Tracing the 2024 U.S. Election Debate on Telegram

This repository contains the code and analysis pipeline accompanying the paper:

Paoletti, G., Ferreira, C.H.G., Vassio, L. et al.
Tracing the 2024 U.S. election debate on Telegram with LLMs and graph analysis.
Social Network Analysis and Mining, 15, 91 (2025).
https://doi.org/10.1007/s13278-025-01504-0

Overview

The project studies how political discourse around the 2024 U.S. Presidential Election unfolded on Telegram. It combines network analysis, topic modelling (BERTopic), and Large Language Models (LLMs) to trace how narratives emerged, spread, and evolved across channels and communities over time.

Repository Structure

tracing-us-election-telegram-main/
│
├── 00_extract_files/           # Dataset loading & language filtering
├── 01a_network_analysis/       # Forward-network construction & community detection
├── 01b_BertTopic_extraction/   # Topic modelling with BERTopic
├── 02_message_summarization/   # LLM-based topic labelling & discussion flow
├── 03_Groups_and_Communities/  # Community-level analysis
├── 03_coordination/            # Detection of coordinated behaviour
└── utils/                      # Shared preprocessing utilities

Pipeline

The analysis is organised as a sequential pipeline. Each stage produces outputs consumed by the next.

Stage 0 — Data Extraction & Language Filtering (`00_extract_files/`)

File	Description
`decompress_db.py`	Decompresses the raw SQLite `.db` (zlib-compressed columns). Warning: decompressed DBs are ~3× the compressed size.
`extract_tsv_files.ipynb`	Exports messages and metadata from SQLite to TSV files for downstream processing.
`explore_the_dataset.ipynb`	Exploratory analysis: message volume over time, channel statistics.
`check_languages.py`	Distributed language detection using PySpark + FastText; flags non-English messages.
`check_dominant_language.ipynb`	Aggregates language-detection results per channel to identify dominant language.

Stage 1a — Network Analysis (`01a_network_analysis/`)
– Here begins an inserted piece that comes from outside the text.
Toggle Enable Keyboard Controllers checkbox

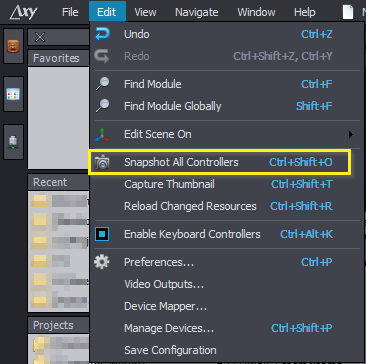pos(102,234)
Builds a forward (repost) bipartite network of channels and analyses its community structure.

File	Description
`Extract_Forword_Bipartite_Network.ipynb`	Extracts channel-to-channel forwarding edges from the dataset.
`Discovery_Graph.ipynb`	Exploratory visualisation of the raw forwarding graph.
`Common_Forwards.ipynb`	Computes edge weights based on shared forwarded messages between channels.
`spectral_clustering.py`	Spectral clustering utilities: Laplacian construction, eigenvector decomposition, K-Means assignment, and modularity-based homophily evaluation.

Stage 1b — Topic Modelling (`01b_BertTopic_extraction/`)

Applies BERTopic to identify recurring themes in the message corpus.

File	Description
`00_clean_text.ipynb`	Text cleaning pipeline (URL removal, emoji stripping, ASCII normalisation).
`06_generate_embeddings.py`	Encodes cleaned messages into sentence embeddings.
`01_Topic_Modeling_grid_search.py`	Grid search over BERTopic hyperparameters.
`02_Find_best_model.ipynb`	Evaluates grid-search results and selects the best configuration.
`03_Visualize_Results.ipynb`	Visualises topic distributions and topic-word clouds.
`04_Results_best_model.ipynb`	Full results of the best BERTopic model.
`05_model_selection.ipynb`	Additional model selection and validation.
`07_label_july_messages.py`	Assigns BERTopic labels to messages from July (early campaign period).
`08_Compute_group_analysis.ipynb`	Per-community breakdown of topic prevalence.
`Topic_Modeling.ipynb` / `Topic_Modeling-CPU.ipynb`	End-to-end topic modelling notebooks (GPU and CPU variants).

Stage 2 — LLM-Based Summarisation & Topic Detection (`02_message_summarization/`)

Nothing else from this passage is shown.